В назначенный вечер отец Марчисон отправился на площадь Гайд Парка. Его сразу же провели к профессору. Гильдей сидел в библиотеке перед камином. Бледность его лица можно было уже назвать бледностью призрака. Колени его были укутаны одеялом. У него был вид человека, изможденного долгой болезнью. В расширенных глазах застыло выражение ужаса. Отец Марчисон все это отметил с горьким чувством сострадания. Он хотел выразить свое сочувствие, но Гильдей остановил его жестом трясущейся руки:
— Я знаю, знаю… Эта история в Париже…
— Ах, вам не следовало уезжать, — взволнованно сказал отец Марчисон. — Я был неправ, посоветовав это. Вы были не в состоянии…
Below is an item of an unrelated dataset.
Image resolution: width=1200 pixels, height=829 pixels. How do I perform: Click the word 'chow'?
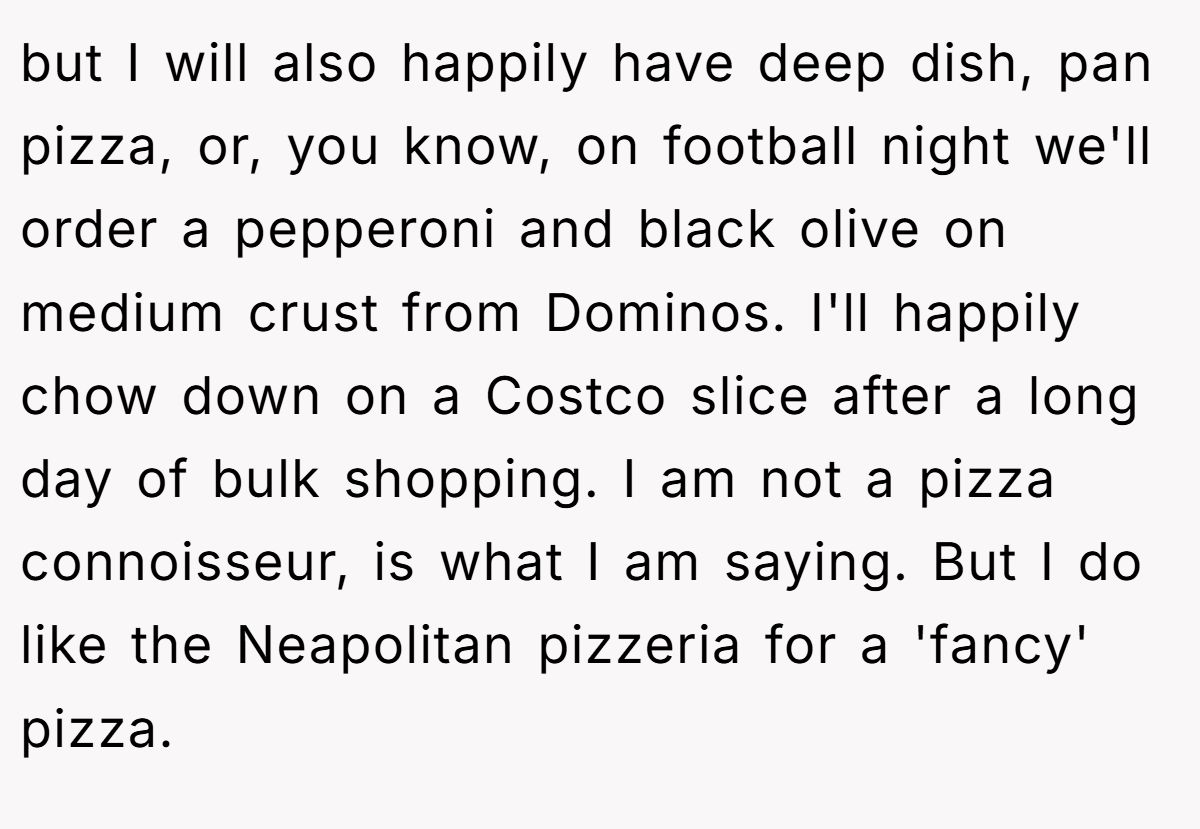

— Я был в очень хорошем состоянии, — перебил его Гильдей. — Дело все в том, что эта тварь поехала со мной в Париж.
Он быстро осмотрелся вокруг, подвинул кресло и подтянул одеяло повыше на колени. Отец Марчисон спросил себя, почему он так кутается — огонь в камине ярко горит и вечер не очень холодный.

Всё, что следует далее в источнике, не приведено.